本文 -
◆ ◆ ◆ ◆ ◆ ◆ ◆

JavaとはOracle社が開発・提供するオブジェクト指向のプログラミング言語です。1995年にサン・マイクロシステムズ(後にOracle社が買収)のジェームス・ゴブリン氏によって開発されリリースとなりました。プログラミング言語の発展に大きな影響をもたらしたC言語を元に開発されたことでも有名です。当時、最も人気を集めていたC言語はオブジェクト指向ではありませんでした。Javaの登場によってオブジェクト指向が主流の時代が訪れたと言われております。
Javaのキャッチコピーは「Write once, run anywhere」で直訳すると「一度書けば、どこでも実行できる」という意味があります。このことからも分かるようにJavaの特徴は『オブジェクト指向の先駆者』で『どこでも動く』ということらが挙げられます。世界中で最もポピュラーで多くのWebアプリケーションで採用されていることで知られております。

◆ ◆ ◆ ◆ ◆ ◆ ◆

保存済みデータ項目
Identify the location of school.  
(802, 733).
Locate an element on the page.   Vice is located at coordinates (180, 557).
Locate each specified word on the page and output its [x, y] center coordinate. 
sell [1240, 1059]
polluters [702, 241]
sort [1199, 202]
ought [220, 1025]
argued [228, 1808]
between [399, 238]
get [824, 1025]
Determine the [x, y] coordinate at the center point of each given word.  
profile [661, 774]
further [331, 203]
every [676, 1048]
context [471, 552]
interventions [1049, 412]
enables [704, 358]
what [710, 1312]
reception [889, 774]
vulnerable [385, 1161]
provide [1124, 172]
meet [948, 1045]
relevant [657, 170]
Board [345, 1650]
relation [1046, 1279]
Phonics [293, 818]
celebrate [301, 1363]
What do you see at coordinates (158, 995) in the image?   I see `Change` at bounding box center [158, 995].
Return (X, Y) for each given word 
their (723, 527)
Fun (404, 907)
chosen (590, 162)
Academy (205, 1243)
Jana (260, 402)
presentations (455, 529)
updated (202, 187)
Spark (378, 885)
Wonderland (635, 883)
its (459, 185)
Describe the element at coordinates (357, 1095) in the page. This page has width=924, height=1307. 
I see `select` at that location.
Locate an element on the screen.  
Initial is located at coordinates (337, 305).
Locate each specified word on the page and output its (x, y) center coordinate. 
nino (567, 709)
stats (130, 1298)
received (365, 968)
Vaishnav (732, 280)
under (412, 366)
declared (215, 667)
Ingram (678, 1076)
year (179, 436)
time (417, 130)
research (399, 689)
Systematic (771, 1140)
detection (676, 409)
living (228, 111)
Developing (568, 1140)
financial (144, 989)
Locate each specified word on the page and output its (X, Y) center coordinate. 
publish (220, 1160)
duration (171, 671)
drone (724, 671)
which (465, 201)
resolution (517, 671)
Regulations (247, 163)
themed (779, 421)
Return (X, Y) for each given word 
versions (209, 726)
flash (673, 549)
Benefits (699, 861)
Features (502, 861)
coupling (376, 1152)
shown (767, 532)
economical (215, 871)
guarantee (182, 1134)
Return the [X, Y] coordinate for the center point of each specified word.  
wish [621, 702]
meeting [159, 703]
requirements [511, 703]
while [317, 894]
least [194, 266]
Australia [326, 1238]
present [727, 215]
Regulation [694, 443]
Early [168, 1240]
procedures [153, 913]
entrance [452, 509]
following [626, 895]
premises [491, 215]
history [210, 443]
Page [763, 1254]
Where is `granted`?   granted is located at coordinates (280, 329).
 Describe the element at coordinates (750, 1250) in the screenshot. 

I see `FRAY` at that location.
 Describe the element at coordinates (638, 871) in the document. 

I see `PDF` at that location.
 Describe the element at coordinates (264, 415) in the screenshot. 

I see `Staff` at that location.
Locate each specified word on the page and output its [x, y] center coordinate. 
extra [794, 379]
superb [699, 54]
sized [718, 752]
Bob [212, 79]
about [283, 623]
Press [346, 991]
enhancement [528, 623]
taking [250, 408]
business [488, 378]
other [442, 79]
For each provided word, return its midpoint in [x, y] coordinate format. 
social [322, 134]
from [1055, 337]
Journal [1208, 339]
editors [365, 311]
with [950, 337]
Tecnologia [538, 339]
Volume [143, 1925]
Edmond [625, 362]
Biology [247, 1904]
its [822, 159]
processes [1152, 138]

◆ ◆ ◆ ◆ ◆ ◆ ◆

練習問題 -
1. Javaについての本文から、「JavaとはOracle社が」から「が訪れたと言われております。」までを、両端を含めてそのまま書き写してください。
2. Javaについての本文の内容と、次の(a)〜(c)は合っていますか？ それぞれ「はい」か「いいえ」で答え、判断の決め手となる本文の語句を正確に引用してください。
(a) 当時最も人気のあったC言語はオブジェクト指向だった。
(b) JavaはC言語を元に開発された。
(c) Javaのキャッチコピーは「Write once, run anywhere」である。
レコードは本文とは別の資料です。

解答一覧 -
1.
JavaとはOracle社が開発・提供するオブジェクト指向のプログラミング言語です。1995年にサン・マイクロシステムズ(後にOracle社が買収)のジェームス・ゴブリン氏によって開発されリリースとなりました。プログラミング言語の発展に大きな影響をもたらしたC言語を元に開発されたことでも有名です。当時、最も人気を集めていたC言語はオブジェクト指向ではありませんでした。Javaの登場によってオブジェクト指向が主流の時代が訪れたと言われております。

2.
(a) いいえ：「当時、最も人気を集めていたC言語はオブジェクト指向ではありませんでした」
(b) はい：「C言語を元に開発された」
(c) はい：「Javaのキャッチコピーは「Write once, run anywhere」で」